Abstract

A variety of studies were addressed to differentiate responders and non-responders to substitution treatment among heroin dependent patients, without conclusive findings. In particular, preliminary pharmacogenetic findings have been reported to predict treatment effectiveness in mental health and substance use disorders. Aim of the present study was to investigate the possible association of buprenorphine (BUP) treatment outcome with gene variants that may affect kappa-opioid receptors and dopamine system function.
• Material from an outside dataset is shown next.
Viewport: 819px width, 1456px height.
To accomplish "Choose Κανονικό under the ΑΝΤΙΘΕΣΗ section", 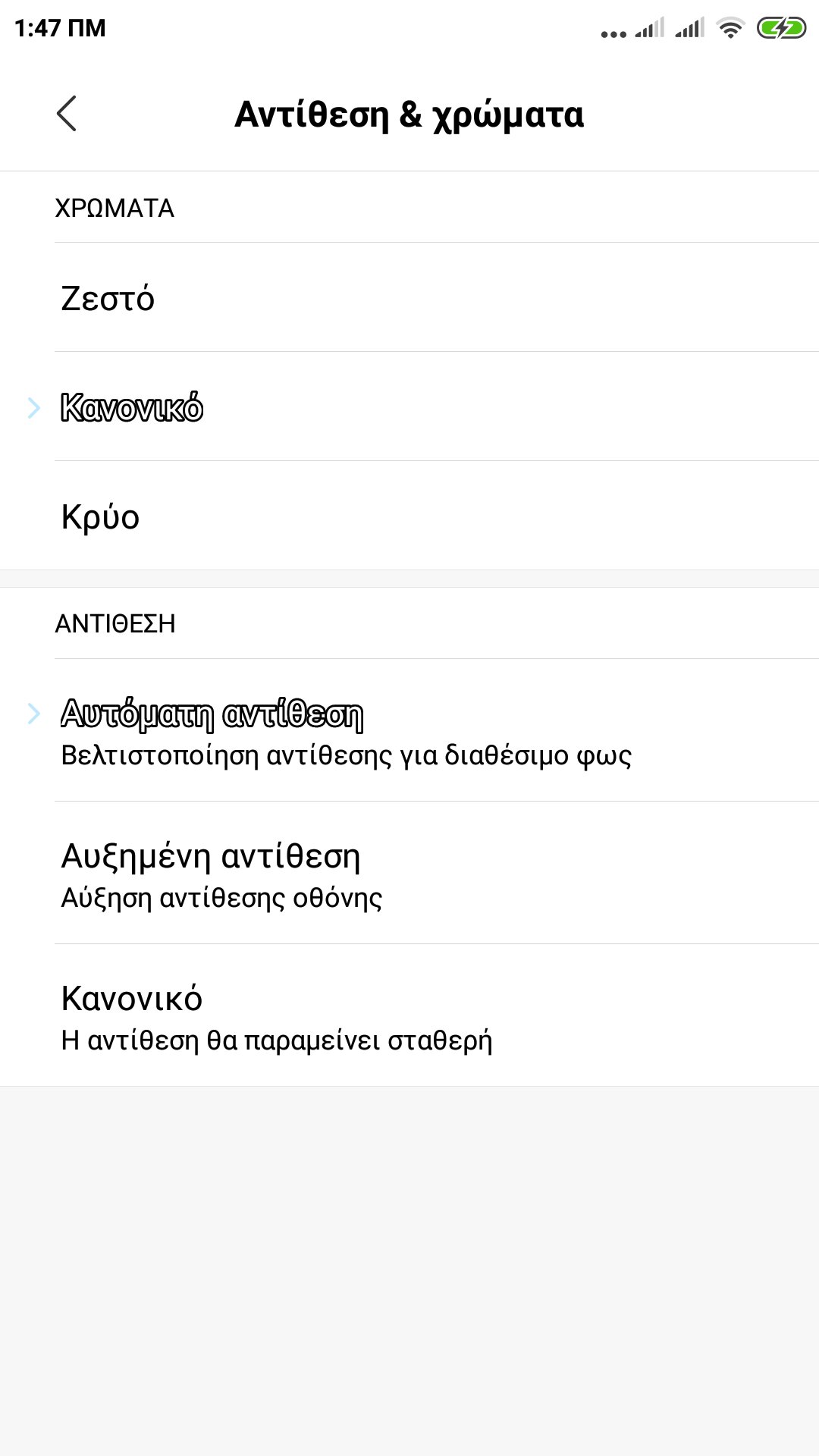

One hundred and seven heroin addicts (West European, Caucasians) who underwent buprenorphine maintenance treatment were genotyped and classified into two groups (A and B) on the basis of treatment outcome. Non-responders to buprenorphine (group B) have been identified taking into account early drop out, continuous use of heroin, severe behavioral or psychiatric problems, misbehavior and diversion during the 6 months treatment period. No difference was evidenced between responders and non-responders to BUP in the frequency of kappa opioid receptor (OPRK1) 36G>T SNP. The frequency of dopamine transporter (DAT) gene polymorphism (SLC6A3/DAT1), allele 10, was evidently much higher in “non-responder” than in “responder” individuals (64.9% vs. 55.93%) whereas the frequency of the category of other alleles (6, 7 and 11) was higher in responder than in non-responder individuals (11.02% vs. 2.13% respectively). On one hand, the hypothesis that possible gene-related changes in kappa-opioid receptor could consistently affect buprenorphine pharmacological action and clinical effectiveness was not confirmed in our study, at least in relation to the single nucleotide polymorphism 36G>T. On the other hand, the possibility that gene-related dopamine changes could have reduced BUP effectiveness and impaired maintenance treatment outcome was cautiously supported by our findings. DAT1 gene variants such as allele 10, previously reported in association with personality and behavioral problems, would have influenced the effects of BUP-induced dopamine release, modulated through mu and kappa opioid receptors, and probably the related reinforcing capacity of the drug.